In alcune macchinette è possibile regolare l’aroma del caffè e miscelare la bevanda ottenuta tramite un beccuccio omogenizzatore.

Indispensabili sono i sistemi che rendono più agevole e rapida la manutenzione.

Si consiglia di acquistare una macchina caffè americano con sistema auto-pulente, con auto-spegnimento e funzione anti-calcificazione. Un modello del genere può costare di più, ma è garantito nel tempo.

Filtro

macchina caffè americano filtro di carta

Senza un buon filtro è impossibile ottenere un ottimo caffè.

Ciò è valido per una Moka, per una macchina caffè espresso automatica, ed anche per la macchina per caffè americano.

Esistono due grandi categorie di macchinette all’americana per tipologia di filtro: quelle con sistema integrato e quelle con filtri usa e getta.

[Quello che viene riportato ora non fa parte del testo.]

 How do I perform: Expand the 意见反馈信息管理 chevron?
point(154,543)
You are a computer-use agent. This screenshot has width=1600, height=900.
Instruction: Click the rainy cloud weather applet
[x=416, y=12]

Maggiore differenza sta nella spesa di lungo periodo.

Il filtro integrato è solitamente una struttura forata in Nylon o acciaio inox, removibile e lavabile in alcuni modelli di grande qualità.

Le macchine di questo tipo hanno un costo all’acquisto più elevato, ma nel tempo non richiedono altri investimenti se non quelli del tempo per la manutenzione.

La macchina caffè americano con sistema usa e getta invece richiede un continuo acquisto di nuovi filtri, di solito costituiti da cornici o coni di carta. Questa è una soluzione che richiede minor manutenzione ma nel lungo periodo ha un costo più elevato.

Inoltre è molto meno efficiente dal punto di vista ecologico.

Macchina caffè americano: come funziona? E semplice da usare?

macchina caffè americano comandi

In linea di massima tutte le macchine per il caffè all’americana sono facilissime da usare.

Basta caricare il filtro con acqua, premere il pulsante di riscaldamento e selezionare, se presente la funzione, l’aroma di caffè desiderato.

Le funzionalità elencate sopra in realtà rendono l’uso dell’oggetto più o meno semplice.

L’auto-pulizia facilita molto la manutenzione, come la semplifica la presenza di componenti strutturali completamente rimovibili.

Un altro punto fondamentale nella praticità dell’apparecchio è il tipo di filtro. I filtri cartacei infatti sono più veloci da sfruttare perché possono essere gettati subito dopo l’uso.

Di fatto la soluzione più pratica, nella semplicità di questo elettrodomestico da poco comparso nel panorama italiano, non c’è. E’ nella maggior parte dei casi una questione di preferenze personali.

L’unico consiglio è quello di acquistare apparecchi elettrici di marca, per avere assistenza continua in caso di difetti del prodotto e danni nel tempo.